#### Page extract:
# We will have this with our apricot wine tonight



## scotty (Oct 8, 2007)

We made pastrami from scratch with an uncooked brisket


http://s35.photobucket.com/albums/d199/slowpoke59ds/JUST%20FOOD/


----------



## rgecaprock (Oct 8, 2007)

Scotty,


That looks really interesting. Did you have it on rye with swiss cheese?


----------



## scotty (Oct 8, 2007)

We just had some for lunch on rye with deli mustard. Miss Rocky had cheese on hers.


----------



## NorthernWinos (Oct 8, 2007)

Looks good to me.


----------



## Wade E (Oct 8, 2007)

That looks really good scotty!


----------



## grapeman (Oct 8, 2007)

I'm coming over for Dinner Scotty. To heck with cholesterol for a day! SOmetimes you just have to enjoy food once in a while.


----------



## jobe05 (Oct 8, 2007)

Looks really good Scotty. I love Pastrami but it's hard to find around here. Could order some from Zabars I guess.


----------



## PolishWineP (Oct 8, 2007)

That sure looks good! I'll take a pastrami in rye with swiss and a little sliced onion!


----------



## scotty (Oct 9, 2007)

jobe05 said:


> Looks really good Scotty. I love Pastrami but it's hard to find around here. Could order some from Zabars I guess.




Pastrami is the next step from corned beef.
Corned beef is so easy to make you would be shocked.
Ill post a link or 2
This first link has so many goodies with great instructions
http://www.deejayssmokepit.net/SausageDownloads.htm




This is the specific link to the pastrami instructions. Please note that we make the briskes into a corned beef first
http://www.deejayssmokepit.net/pastrami.htm


We will use the corned beef brining a few times again soon


BTW pastrami is easy to make also.

#### Provided data:

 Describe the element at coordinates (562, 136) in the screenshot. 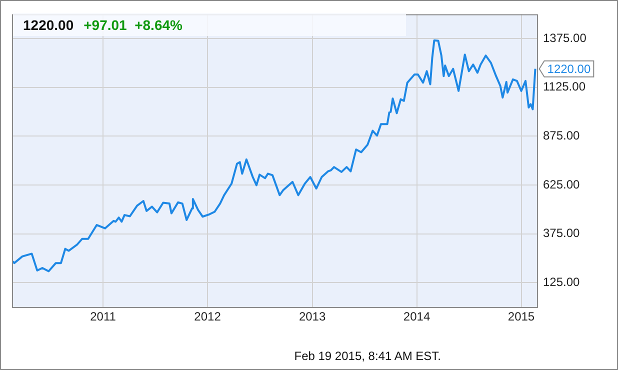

#### Work instruction A:
In the pastrami thread, what cut of meat was the pastrami made from?
#### Work instruction B:
In the pastrami thread, rewrite the passage starting at "## scotty (Oct 9, 2007)" and ending at "would be shocked.", with "shocked" changed to "amazed".
#### Work instruction C:
Resume the pastrami thread from its last post.

#### Your response A:
An uncooked brisket.

#### Your response B:
## scotty (Oct 9, 2007)

jobe05 said:


> Looks really good Scotty. I love Pastrami but it's hard to find around here. Could order some from Zabars I guess.




Pastrami is the next step from corned beef.
Corned beef is so easy to make you would be amazed.

#### Your response C:
I was shocked at the simplicity and amazed with the resukts


----------



## scotty (Oct 9, 2007)

PolishWineP said:


> That sure looks good! I'll take a pastrami in rye with swiss and a little sliced onion!




The romans may have invented it but the jews figuredout how to make it a regal dish


----------



## scotty (Oct 9, 2007)

appleman said:


> I'm coming over for Dinner Scotty. To heck with cholesterol for a day! SOmetimes you just have to enjoy food once in a while.




This is a low colesterol style


----------



## Miss Rocky (Oct 9, 2007)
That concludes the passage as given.